John Carey (April 1, 1839 – June 20, 1888) was an American farmer from Osman, Wisconsin who served as a Democratic member of the Wisconsin State Assembly and the Wisconsin State Senate.

== Background ==
Carey was born in Ireland on April 1, 1839. His family emigrated to America in 1844,
and settled in Albany, New York, where he received a public school education. They lived there until 1852, when they came to Wisconsin and settled in Manitowoc County. Carey became a farmer.

== Public office ==
Carey was a member of the Manitowoc County board of supervisors in 1862-1865; and was a candidate for sheriff in 1864.
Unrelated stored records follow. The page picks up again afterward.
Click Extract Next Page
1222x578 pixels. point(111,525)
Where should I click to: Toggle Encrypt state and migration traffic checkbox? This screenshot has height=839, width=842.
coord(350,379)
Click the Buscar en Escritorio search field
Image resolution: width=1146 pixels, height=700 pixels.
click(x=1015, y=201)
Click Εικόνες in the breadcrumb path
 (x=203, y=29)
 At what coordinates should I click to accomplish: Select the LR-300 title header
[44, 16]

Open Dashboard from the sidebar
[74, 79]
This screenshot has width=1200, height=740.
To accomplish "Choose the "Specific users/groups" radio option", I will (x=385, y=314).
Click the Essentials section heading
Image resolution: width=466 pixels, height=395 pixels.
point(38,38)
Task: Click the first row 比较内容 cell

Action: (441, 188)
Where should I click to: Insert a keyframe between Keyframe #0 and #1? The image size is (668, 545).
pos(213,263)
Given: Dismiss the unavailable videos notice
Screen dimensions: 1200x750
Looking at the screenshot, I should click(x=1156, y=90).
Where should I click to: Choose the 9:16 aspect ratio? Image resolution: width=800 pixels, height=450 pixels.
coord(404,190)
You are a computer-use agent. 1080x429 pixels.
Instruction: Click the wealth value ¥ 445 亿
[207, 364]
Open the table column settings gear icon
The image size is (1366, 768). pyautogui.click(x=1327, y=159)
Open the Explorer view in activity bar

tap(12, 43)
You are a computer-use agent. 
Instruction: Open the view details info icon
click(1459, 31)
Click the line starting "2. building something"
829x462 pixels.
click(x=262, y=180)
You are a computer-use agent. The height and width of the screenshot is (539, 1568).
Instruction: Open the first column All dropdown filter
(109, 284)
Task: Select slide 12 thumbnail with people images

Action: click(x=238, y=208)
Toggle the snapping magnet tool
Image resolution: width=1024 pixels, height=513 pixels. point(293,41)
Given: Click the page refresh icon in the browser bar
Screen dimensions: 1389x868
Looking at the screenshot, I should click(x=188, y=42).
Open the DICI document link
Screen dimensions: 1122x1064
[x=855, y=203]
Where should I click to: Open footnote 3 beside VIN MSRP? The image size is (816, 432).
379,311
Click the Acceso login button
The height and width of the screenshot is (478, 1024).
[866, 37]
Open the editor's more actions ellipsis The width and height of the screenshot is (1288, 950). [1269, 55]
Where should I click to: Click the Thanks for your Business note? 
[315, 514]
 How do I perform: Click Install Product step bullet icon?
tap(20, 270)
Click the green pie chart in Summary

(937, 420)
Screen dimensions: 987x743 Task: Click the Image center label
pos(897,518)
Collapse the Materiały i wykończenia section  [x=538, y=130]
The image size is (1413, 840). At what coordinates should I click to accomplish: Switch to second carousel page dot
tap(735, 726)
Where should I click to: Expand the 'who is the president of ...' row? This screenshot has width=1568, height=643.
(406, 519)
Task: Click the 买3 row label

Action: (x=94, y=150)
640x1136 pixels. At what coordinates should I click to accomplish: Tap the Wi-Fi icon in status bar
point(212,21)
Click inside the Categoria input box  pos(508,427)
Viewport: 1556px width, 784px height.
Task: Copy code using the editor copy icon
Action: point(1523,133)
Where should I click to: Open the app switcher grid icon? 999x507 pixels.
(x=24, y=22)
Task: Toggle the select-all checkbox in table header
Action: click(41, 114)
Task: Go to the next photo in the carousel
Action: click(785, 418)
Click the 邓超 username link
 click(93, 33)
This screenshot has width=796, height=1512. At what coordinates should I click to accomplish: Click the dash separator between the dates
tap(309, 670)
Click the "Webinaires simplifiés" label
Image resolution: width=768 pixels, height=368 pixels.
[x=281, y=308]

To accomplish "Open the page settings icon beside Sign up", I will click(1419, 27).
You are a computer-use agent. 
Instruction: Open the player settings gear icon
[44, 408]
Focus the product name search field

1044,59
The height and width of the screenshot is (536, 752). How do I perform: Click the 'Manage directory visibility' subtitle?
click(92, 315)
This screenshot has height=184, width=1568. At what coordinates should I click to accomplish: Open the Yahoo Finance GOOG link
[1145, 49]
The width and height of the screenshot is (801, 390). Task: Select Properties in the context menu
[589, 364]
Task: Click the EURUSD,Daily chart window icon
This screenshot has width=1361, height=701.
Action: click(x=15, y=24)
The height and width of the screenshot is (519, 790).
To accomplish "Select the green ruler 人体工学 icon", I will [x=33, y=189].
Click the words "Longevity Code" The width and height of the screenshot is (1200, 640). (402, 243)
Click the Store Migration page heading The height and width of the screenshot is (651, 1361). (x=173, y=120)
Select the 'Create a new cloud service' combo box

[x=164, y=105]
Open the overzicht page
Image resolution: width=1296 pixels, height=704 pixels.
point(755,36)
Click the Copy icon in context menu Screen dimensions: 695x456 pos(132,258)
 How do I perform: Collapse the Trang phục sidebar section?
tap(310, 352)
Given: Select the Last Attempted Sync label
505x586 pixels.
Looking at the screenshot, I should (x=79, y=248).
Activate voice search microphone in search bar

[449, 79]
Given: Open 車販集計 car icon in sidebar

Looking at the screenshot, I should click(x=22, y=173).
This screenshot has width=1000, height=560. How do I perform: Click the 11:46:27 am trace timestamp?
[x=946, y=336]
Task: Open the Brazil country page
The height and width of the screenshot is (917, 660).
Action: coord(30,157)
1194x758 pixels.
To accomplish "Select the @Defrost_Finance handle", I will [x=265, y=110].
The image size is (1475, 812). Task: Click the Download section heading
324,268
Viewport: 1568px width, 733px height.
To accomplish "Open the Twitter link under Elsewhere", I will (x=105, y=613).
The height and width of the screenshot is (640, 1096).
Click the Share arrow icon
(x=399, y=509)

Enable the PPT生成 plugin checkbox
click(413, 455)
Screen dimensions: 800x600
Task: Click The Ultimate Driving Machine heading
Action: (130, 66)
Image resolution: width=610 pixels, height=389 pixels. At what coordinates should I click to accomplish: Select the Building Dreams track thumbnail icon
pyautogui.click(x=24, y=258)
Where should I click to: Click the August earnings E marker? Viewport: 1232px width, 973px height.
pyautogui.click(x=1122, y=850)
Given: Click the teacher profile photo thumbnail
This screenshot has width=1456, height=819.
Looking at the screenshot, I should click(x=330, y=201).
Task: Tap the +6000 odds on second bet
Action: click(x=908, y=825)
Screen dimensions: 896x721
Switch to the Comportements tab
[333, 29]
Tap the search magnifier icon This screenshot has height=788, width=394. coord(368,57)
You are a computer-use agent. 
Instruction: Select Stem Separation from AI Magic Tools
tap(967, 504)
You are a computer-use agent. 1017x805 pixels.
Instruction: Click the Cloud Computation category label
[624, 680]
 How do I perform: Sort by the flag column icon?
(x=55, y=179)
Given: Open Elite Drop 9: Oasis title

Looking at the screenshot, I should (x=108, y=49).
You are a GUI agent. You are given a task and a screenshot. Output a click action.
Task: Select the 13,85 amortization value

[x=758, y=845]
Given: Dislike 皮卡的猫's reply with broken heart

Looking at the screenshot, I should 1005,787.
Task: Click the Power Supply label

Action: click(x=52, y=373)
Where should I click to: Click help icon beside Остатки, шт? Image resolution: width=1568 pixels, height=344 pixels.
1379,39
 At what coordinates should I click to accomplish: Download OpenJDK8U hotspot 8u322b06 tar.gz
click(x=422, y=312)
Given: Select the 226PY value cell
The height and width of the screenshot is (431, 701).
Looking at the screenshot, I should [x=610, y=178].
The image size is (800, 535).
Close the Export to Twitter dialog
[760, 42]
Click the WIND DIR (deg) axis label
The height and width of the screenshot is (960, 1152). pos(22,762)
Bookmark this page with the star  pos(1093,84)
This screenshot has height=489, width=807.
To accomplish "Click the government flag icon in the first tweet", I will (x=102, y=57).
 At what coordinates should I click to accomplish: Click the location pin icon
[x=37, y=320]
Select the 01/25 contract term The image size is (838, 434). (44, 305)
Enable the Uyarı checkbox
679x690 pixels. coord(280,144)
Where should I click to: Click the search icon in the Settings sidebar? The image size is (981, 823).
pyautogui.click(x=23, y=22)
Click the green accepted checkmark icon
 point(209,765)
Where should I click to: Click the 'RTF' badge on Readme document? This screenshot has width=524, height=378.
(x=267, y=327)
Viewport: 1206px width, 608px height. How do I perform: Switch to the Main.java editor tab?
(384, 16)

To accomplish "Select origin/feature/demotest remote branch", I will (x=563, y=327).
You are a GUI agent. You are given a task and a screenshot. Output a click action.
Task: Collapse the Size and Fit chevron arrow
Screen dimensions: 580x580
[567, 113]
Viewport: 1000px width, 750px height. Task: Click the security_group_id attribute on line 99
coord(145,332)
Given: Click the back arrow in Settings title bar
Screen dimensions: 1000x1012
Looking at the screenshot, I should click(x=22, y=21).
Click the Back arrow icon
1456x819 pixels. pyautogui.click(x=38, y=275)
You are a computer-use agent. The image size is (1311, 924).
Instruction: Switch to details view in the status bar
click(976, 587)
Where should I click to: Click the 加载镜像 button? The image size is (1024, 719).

In 1870 he ran for state senator from Manitowoc County as a Republican, losing with 1411 votes to 2141 for Democratic State Representative Carl Schmidt and 1011 for William Bach, running on the "People's Party" ticket.

He served as town clerk in 1871-72; was chairman of his town board for six years, and chairman of the county board in 1881, 1884 and 1885.

=== Legislature ===
He was elected to the Assembly's First Manitowoc County district in 1878 as a Democrat (Democratic incumbent Thomas Thornton was not a candidate for re-election), with 1240 votes to 399 for Republican William Cary.

He was reelected in 1879, with 991 votes to 632 for Republican S. E. Johnson. and was elected state senator for the Fifteenth District (Manitowoc County) in 1882. He was re-elected in 1886, receiving 3,222 votes, against 2,853 votes for Republican Fred Schutte. In 1888, the 15th District had been modified to include Kewaunee County; Carey was not a candidate for re-election and was succeeded by fellow Democrat William F. Nash.

Carey died at his home in Meeme, Wisconsin at the age of 49.